[Required action]: Retype each line of the listing below, from the first through the one holding "Given: Click the 1:2 zoom ratio icon", with no other lines.

[Records supplied]:

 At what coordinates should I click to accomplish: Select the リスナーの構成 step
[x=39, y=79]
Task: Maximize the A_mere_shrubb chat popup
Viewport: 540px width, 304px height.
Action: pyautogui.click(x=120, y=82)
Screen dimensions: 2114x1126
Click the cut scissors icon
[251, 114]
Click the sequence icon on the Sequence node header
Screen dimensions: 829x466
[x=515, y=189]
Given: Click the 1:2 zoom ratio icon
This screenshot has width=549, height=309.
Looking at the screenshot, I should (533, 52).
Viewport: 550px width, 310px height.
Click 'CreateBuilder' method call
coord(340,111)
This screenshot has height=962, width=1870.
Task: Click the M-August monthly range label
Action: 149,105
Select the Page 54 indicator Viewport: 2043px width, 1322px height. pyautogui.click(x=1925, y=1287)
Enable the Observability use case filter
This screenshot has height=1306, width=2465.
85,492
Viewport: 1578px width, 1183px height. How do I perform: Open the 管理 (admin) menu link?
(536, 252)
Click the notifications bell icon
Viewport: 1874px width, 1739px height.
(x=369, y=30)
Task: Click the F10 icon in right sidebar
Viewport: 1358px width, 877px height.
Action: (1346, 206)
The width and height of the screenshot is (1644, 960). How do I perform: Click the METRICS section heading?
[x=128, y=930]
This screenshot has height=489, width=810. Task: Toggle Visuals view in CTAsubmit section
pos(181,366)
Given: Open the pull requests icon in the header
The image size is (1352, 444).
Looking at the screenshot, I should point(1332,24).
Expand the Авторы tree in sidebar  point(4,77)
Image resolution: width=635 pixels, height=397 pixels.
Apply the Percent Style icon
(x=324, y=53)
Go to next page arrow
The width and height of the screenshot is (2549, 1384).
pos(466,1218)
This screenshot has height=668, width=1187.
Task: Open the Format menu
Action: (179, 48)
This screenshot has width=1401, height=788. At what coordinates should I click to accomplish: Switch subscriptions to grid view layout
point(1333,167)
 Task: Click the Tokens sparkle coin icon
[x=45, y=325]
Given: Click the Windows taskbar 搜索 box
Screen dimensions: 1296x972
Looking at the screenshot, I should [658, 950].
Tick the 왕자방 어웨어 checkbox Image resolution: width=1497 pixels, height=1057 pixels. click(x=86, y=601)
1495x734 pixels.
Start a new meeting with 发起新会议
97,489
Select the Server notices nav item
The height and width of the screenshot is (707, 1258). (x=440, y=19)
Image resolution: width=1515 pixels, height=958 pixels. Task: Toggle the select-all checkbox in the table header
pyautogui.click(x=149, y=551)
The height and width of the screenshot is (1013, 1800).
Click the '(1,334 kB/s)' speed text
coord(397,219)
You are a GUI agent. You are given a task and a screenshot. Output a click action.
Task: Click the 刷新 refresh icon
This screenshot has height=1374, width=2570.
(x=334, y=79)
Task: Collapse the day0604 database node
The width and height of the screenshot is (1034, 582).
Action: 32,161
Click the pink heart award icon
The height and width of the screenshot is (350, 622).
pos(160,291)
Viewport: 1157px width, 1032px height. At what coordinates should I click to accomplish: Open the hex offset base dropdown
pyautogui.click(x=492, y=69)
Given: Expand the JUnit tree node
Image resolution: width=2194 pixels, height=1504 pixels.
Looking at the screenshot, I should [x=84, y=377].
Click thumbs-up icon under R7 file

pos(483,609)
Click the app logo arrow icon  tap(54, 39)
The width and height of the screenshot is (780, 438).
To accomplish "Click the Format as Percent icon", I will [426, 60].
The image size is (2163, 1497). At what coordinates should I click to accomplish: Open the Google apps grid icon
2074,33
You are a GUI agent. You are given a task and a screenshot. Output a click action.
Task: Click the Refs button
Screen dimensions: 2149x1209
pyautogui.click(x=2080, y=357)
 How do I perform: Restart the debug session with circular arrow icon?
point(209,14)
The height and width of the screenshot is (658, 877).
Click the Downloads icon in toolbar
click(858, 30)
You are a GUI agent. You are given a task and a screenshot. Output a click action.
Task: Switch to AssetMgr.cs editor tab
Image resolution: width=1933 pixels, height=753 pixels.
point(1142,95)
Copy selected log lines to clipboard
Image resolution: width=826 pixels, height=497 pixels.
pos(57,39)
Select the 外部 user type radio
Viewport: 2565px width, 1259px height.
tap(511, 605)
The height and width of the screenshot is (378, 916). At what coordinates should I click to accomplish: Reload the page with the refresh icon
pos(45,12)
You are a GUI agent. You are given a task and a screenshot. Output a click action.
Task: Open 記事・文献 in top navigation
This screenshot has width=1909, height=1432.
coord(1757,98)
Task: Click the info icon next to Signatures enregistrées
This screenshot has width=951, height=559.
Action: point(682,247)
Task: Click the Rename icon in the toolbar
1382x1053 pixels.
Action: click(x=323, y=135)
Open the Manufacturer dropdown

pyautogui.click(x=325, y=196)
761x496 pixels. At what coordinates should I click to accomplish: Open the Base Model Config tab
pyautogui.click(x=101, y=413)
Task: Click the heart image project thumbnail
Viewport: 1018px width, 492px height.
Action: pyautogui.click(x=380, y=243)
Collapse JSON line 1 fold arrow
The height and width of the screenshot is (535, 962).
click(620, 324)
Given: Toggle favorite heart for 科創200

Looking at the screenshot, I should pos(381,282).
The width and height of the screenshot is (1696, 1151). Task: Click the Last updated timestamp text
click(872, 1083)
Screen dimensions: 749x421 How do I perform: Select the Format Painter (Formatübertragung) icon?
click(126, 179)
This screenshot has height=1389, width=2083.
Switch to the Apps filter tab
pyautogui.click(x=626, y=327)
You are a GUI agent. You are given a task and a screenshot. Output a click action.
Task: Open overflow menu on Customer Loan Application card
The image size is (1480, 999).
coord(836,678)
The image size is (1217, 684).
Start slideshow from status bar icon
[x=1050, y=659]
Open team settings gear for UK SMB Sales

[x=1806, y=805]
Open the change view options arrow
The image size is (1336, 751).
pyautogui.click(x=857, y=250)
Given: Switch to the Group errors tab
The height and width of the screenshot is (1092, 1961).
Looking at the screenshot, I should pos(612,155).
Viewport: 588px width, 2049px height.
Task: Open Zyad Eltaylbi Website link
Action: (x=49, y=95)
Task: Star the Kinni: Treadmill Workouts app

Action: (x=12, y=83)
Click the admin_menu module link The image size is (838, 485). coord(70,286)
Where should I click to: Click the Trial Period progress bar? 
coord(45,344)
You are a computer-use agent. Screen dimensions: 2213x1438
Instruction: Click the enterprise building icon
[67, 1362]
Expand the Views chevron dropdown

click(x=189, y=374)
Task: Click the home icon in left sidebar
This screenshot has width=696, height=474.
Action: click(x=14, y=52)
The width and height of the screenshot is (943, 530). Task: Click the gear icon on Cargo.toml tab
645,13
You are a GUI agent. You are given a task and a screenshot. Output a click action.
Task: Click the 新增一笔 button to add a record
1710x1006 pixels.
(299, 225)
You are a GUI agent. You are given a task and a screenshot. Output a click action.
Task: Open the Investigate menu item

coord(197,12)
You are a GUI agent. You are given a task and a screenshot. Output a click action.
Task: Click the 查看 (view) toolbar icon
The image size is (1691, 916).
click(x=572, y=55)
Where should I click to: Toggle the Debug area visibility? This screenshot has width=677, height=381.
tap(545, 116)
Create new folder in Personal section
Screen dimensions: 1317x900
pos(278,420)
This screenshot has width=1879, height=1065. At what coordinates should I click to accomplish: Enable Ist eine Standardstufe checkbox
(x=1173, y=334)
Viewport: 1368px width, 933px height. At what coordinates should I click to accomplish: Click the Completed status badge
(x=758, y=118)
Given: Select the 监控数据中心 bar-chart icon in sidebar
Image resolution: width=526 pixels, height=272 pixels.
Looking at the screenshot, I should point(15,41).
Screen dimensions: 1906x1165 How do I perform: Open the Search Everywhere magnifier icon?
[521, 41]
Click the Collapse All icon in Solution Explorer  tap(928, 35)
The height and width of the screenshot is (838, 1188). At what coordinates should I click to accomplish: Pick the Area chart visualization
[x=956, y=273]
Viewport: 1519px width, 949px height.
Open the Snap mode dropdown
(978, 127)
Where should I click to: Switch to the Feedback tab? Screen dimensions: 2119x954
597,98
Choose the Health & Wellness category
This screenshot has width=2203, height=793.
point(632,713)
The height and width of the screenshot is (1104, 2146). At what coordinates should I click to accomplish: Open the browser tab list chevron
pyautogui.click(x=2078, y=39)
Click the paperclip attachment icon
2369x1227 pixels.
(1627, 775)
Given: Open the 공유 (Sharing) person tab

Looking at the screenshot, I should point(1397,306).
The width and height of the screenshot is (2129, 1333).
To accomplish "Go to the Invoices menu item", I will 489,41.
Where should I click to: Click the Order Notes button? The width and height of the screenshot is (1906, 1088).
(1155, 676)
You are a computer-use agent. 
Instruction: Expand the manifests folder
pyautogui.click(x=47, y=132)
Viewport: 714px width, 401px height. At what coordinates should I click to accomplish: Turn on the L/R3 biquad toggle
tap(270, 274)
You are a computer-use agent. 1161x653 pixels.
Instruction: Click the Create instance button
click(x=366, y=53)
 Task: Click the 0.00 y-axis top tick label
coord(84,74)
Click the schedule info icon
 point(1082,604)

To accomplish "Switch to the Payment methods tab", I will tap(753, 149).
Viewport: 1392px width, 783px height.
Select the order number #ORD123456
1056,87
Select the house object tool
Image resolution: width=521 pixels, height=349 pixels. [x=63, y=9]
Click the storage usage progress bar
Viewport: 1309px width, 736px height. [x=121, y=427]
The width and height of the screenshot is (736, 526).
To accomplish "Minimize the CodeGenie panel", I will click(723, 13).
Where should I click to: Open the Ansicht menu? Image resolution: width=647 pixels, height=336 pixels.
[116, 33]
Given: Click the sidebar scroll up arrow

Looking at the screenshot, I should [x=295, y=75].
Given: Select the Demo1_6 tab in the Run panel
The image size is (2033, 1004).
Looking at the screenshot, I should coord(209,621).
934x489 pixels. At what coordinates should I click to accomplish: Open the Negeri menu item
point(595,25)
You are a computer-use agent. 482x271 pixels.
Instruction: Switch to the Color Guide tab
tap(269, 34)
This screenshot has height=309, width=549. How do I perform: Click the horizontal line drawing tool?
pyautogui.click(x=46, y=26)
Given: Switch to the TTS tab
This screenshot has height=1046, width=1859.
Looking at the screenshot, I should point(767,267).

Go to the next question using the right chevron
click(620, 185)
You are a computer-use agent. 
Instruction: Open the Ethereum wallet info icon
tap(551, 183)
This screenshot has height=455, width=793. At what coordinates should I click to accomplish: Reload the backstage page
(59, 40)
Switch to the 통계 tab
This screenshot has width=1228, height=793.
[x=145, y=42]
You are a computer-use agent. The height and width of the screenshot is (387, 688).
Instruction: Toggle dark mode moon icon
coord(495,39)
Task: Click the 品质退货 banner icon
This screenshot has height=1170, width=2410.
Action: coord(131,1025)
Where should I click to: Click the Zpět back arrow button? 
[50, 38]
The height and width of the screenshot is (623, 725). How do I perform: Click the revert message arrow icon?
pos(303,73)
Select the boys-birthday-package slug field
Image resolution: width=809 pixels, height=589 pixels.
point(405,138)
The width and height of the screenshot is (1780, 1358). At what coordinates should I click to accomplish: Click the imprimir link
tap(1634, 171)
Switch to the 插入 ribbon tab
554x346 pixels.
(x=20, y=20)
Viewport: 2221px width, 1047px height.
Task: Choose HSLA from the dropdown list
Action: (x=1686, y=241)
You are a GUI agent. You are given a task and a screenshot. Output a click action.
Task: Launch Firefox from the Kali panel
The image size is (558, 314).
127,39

[Answer below]:
 At what coordinates should I click to accomplish: Select the リスナーの構成 step
[x=39, y=79]
Task: Maximize the A_mere_shrubb chat popup
Viewport: 540px width, 304px height.
Action: pyautogui.click(x=120, y=82)
Screen dimensions: 2114x1126
Click the cut scissors icon
[251, 114]
Click the sequence icon on the Sequence node header
Screen dimensions: 829x466
[x=515, y=189]
Given: Click the 1:2 zoom ratio icon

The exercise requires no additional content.